ANN ARBOR—African Americans are three times more likely to experience homelessness at least once in their lives, according to a national study which examines lifetime homeless rates.
Researchers at the University of Michigan and Boston College reviewed data from the 2012 and 2014 waves of the Health and Retirement Study, a biennial, longitudinal survey of older Americans by the University of Michigan’s Institute for Social Research.
The researchers analyzed baby boomers born in the years 1946-1963 and found that one in six black Americans had been homeless at some point, compared with one in twenty for whites. The findings shed light on a high degree of racial disparity among older adults experiencing homelessness – a disparity that persists even after taking into account other factors, such as differences by race in education.
“It’s very hard to collect data on individuals who are currently experiencing homelessness,” says Helen Levy, co-author and research professor at U-M’s Institute for Social Research. “One way around this is to ask people at mid-life: has this ever happened to you? This helps make clear what a widespread problem it is.”

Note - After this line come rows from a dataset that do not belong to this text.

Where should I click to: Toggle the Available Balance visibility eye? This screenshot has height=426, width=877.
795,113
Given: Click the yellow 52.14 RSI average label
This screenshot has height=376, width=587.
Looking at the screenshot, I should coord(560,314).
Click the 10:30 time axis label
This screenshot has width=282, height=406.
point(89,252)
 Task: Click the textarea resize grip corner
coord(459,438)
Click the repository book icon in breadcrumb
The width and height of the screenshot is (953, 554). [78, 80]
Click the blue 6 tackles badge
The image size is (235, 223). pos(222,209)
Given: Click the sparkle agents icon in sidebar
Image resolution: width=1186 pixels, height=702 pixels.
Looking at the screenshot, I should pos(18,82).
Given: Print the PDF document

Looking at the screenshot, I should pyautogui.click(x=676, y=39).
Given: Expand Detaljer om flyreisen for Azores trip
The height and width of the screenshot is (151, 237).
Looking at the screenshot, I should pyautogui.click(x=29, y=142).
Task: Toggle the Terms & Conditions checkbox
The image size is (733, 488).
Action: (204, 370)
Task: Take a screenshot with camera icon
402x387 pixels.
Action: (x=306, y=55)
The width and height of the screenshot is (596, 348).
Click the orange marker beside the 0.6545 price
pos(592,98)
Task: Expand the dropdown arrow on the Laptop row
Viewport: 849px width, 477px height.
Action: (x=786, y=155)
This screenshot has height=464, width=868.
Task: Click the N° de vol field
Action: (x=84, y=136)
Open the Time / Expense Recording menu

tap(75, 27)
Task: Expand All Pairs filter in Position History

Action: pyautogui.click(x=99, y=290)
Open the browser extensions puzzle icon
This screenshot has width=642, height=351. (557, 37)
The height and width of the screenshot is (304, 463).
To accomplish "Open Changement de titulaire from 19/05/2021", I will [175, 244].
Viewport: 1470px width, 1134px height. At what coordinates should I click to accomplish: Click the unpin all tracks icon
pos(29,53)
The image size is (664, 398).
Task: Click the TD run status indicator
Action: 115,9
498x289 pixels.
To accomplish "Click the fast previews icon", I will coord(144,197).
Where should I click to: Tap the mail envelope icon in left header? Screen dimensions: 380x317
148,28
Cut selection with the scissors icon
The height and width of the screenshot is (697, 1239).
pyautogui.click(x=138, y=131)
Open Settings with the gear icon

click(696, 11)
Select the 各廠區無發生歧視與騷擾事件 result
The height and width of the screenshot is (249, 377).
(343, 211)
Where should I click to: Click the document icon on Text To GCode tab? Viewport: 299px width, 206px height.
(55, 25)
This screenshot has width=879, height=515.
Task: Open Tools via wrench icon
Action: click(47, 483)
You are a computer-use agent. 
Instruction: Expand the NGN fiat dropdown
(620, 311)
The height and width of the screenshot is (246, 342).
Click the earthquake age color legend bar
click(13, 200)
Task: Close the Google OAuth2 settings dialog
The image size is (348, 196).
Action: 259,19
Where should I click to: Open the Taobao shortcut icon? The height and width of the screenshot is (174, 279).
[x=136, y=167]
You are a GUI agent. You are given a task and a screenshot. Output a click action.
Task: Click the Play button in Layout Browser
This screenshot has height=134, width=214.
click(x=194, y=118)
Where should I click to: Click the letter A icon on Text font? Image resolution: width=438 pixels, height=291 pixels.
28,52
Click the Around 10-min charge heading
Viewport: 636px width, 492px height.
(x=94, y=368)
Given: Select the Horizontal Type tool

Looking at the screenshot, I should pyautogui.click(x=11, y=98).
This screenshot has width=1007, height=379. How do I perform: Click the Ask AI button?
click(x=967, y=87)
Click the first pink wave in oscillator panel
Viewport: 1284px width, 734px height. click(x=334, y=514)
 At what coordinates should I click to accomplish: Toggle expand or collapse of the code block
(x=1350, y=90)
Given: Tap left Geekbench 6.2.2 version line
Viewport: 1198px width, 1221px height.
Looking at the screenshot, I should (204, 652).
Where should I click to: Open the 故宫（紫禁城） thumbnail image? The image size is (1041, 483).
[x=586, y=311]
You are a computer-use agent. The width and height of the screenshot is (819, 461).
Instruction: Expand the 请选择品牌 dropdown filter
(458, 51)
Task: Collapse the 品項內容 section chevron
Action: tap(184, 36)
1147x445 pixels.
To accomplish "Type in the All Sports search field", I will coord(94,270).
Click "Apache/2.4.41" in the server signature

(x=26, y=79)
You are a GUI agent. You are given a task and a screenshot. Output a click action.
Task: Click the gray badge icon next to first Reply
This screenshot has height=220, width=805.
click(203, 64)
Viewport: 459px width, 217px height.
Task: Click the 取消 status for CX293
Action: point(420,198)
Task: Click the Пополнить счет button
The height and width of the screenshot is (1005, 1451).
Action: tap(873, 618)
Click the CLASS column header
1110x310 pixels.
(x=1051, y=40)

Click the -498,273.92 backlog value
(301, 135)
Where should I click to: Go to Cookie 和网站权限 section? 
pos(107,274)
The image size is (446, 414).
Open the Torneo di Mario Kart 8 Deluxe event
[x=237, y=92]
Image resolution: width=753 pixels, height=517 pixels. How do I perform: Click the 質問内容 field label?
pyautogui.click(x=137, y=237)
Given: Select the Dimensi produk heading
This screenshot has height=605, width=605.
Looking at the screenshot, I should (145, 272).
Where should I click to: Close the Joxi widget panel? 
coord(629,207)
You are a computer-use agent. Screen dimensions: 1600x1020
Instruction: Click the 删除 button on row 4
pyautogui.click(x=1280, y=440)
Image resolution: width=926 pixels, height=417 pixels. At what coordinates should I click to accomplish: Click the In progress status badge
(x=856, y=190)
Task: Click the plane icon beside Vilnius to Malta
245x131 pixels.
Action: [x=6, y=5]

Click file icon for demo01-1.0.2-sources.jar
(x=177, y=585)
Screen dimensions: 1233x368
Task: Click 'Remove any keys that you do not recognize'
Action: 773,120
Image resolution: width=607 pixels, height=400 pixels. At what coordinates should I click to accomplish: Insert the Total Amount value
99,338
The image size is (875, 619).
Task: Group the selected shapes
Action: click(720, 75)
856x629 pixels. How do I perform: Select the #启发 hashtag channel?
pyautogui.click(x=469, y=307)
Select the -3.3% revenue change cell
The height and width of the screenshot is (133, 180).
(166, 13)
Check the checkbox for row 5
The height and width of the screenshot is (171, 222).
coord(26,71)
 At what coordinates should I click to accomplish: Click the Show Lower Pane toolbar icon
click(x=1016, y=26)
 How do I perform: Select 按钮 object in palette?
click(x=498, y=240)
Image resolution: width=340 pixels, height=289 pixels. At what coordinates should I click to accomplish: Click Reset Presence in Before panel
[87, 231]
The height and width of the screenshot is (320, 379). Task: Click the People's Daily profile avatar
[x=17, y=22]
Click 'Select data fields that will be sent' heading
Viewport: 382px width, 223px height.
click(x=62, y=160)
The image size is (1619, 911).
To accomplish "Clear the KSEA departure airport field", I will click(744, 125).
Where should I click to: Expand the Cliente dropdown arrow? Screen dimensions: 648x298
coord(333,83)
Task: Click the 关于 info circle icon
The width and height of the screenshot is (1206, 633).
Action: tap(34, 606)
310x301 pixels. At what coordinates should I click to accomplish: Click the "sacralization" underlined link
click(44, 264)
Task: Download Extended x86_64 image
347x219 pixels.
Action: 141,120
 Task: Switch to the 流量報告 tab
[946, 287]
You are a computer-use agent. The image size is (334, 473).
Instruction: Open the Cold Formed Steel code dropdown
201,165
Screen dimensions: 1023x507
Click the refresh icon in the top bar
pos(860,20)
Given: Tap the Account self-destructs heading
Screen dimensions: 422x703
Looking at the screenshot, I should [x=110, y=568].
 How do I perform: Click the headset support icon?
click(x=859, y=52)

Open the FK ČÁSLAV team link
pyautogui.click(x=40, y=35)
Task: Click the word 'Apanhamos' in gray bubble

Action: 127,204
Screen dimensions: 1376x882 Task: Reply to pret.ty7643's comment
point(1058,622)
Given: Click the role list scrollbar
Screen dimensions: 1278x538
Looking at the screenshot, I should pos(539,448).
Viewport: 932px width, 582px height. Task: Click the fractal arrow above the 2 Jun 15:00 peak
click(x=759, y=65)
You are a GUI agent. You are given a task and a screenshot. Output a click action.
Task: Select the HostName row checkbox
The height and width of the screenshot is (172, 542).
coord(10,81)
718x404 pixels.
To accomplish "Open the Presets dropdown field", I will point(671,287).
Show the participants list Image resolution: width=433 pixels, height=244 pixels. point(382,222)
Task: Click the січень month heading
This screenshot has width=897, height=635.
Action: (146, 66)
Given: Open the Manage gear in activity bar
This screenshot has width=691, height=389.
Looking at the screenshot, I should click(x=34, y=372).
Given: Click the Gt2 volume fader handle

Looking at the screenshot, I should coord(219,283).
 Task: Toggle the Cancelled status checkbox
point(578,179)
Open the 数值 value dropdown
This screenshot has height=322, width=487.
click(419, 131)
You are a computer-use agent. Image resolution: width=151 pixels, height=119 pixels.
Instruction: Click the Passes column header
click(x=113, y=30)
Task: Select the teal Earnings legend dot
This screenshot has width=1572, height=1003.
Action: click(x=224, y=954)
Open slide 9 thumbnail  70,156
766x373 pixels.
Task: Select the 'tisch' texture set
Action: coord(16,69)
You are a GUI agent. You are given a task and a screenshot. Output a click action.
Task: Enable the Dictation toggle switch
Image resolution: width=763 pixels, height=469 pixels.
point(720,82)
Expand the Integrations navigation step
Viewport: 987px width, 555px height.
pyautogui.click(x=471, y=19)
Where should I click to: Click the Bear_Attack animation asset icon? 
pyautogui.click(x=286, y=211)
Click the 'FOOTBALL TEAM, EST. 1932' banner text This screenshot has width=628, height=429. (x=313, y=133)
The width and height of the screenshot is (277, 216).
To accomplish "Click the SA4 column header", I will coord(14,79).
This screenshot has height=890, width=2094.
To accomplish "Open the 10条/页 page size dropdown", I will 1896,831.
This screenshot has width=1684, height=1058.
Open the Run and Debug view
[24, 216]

“Federal data and previous studies show racial and ethnic disparities in homelessness, but both look either at a single point in time or over a very short period,” says Vincent Fusaro, a co-author of the study and assistant professor of social work at Boston College. “The differences in the likelihood of experiencing homelessness at least once are stark when we look over the course of a lifetime. Since homelessness is itself a risk factor for poor health and mental health, it leads us to think about the relationships between homelessness and disparities in other kinds of outcomes.”